Ani prawo kościelne, ani katolicka teologia moralna nie zawierają szczególnego przykazania w tej kwestii. Oznacza to, że po pierwsze nie ma ogólnego, wyraźnego zakazu, a po drugie, że należy stosować ogólnie zasady etyczne Kościoła. Jako że zwolennicy zakazu powołują się na słowa ze Starego Testamentu, Księga Kapłańska 19,28, sprawa wiąże się także z katolickim rozumieniem Starego Testamentu w ogólności. Oto te słowa wraz z kontextem:
I przemówił Pan do Mojżesza:
Mów do całego zboru synów izraelskich i powiedz im: Świętymi bądźcie, bom Ja jest święty, Pan, Bóg wasz.
Niechaj każdy czci swoją matkę i swego ojca. Przestrzegajcie też moich sabatów; Ja, Pan, jestem Bogiem waszym.
Nie zwracajcie się do bałwanów i nie sporządzajcie sobie bogów odlewanych z metalu. Ja, Pan, jestem Bogiem waszym.

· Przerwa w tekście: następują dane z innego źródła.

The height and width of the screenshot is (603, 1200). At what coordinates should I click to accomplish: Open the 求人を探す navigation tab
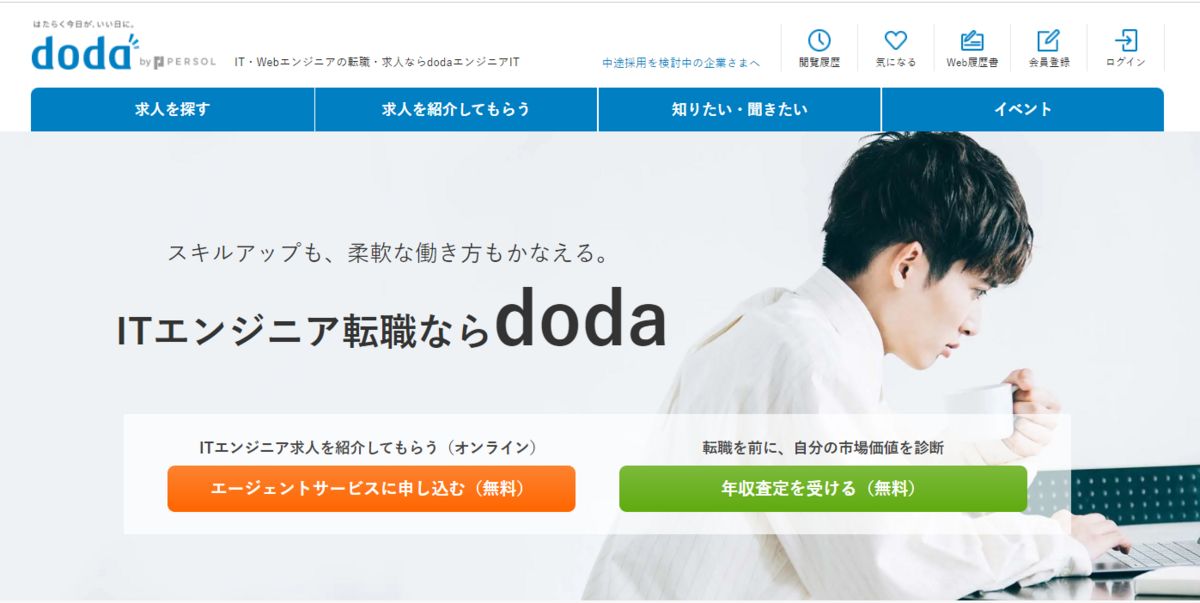pos(172,110)

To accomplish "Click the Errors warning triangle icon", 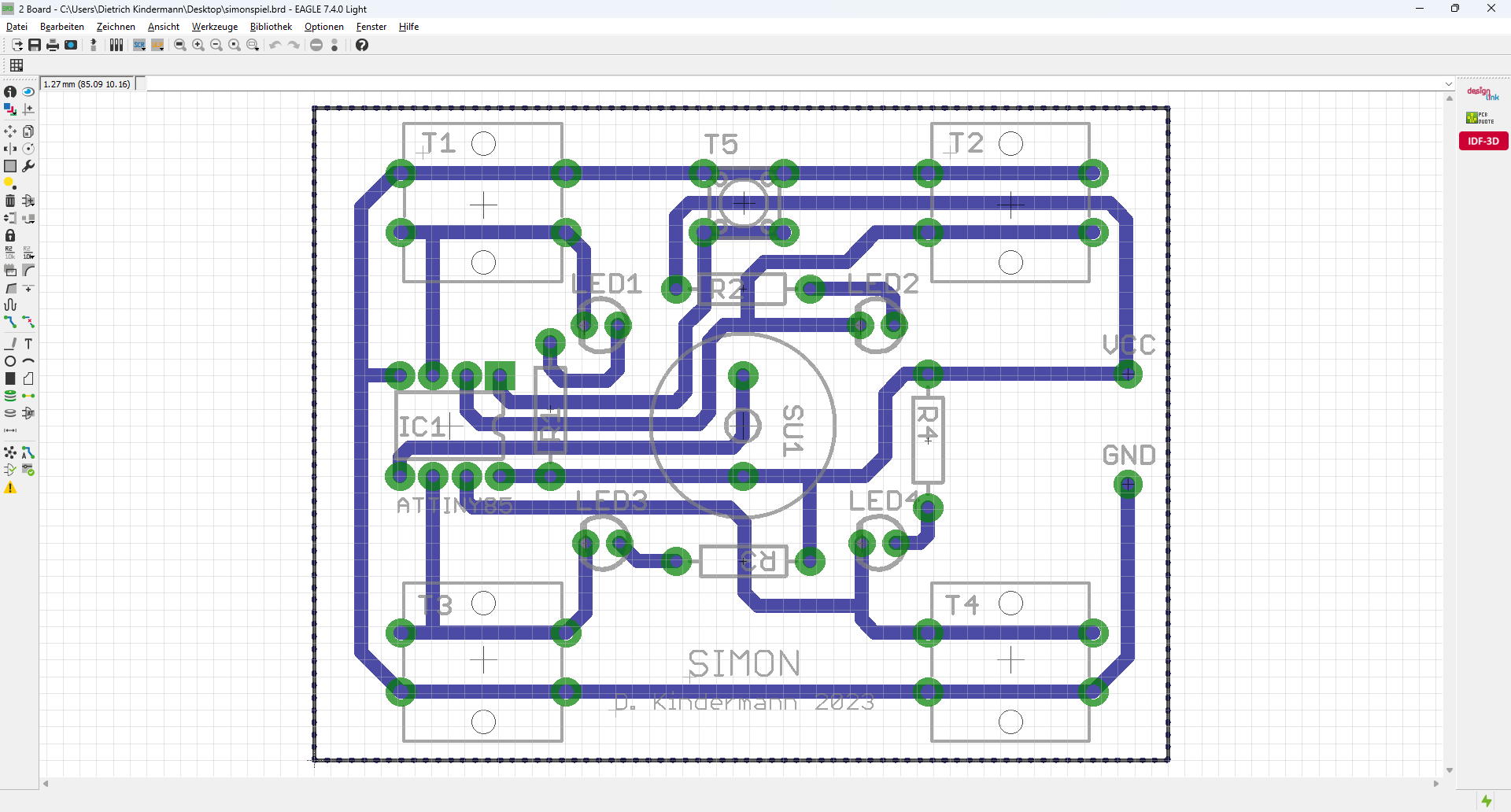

A gdy składać będziecie Panu ofiarę pojednania, ofiarujcie ją tak, aby zyskać upodobanie.
Będzie ona spożywana w dniu waszej ofiary i nazajutrz, a co pozostanie do trzeciego dnia, będzie spalone w ogniu.
Jeżeliby spożywano ją trzeciego dnia, będzie nieczysta, nie zyska upodobania.
Ten, kto ją spożyje, stanie się winny, gdyż zbezcześcił świętość Pana, i wytracony będzie ze swego ludu.
A gdy będziecie żąć zboże w waszej ziemi, nie będziesz żął do samego skraju swego pola i nie będziesz zbierał pokłosia po swoim żniwie.
Także swojej winnicy nie obieraj doszczętnie i nie zbieraj winogron pozostałych po winobraniu. Pozostaw je dla ubogiego i dla obcego przybysza. Ja, Pan, jestem Bogiem twoim.
Nie będziecie kradli i nie będziecie się zapierali i nie będziecie okłamywali jeden drugiego.
Nie będziecie fałszywie przysięgali na moje imię i nie będziesz znieważał imienia Boga swojego; Jam jest Pan.
Nie będziesz uciskał swego bliźniego i nie będziesz go obdzierał. Nie będziesz zatrzymywał u siebie przez noc do rana zapłaty najemnika.
Nie będziesz złorzeczył głuchemu, a przed ślepym nie będziesz kładł przeszkody, ale będziesz się bał Boga swojego; Jam jest Pan.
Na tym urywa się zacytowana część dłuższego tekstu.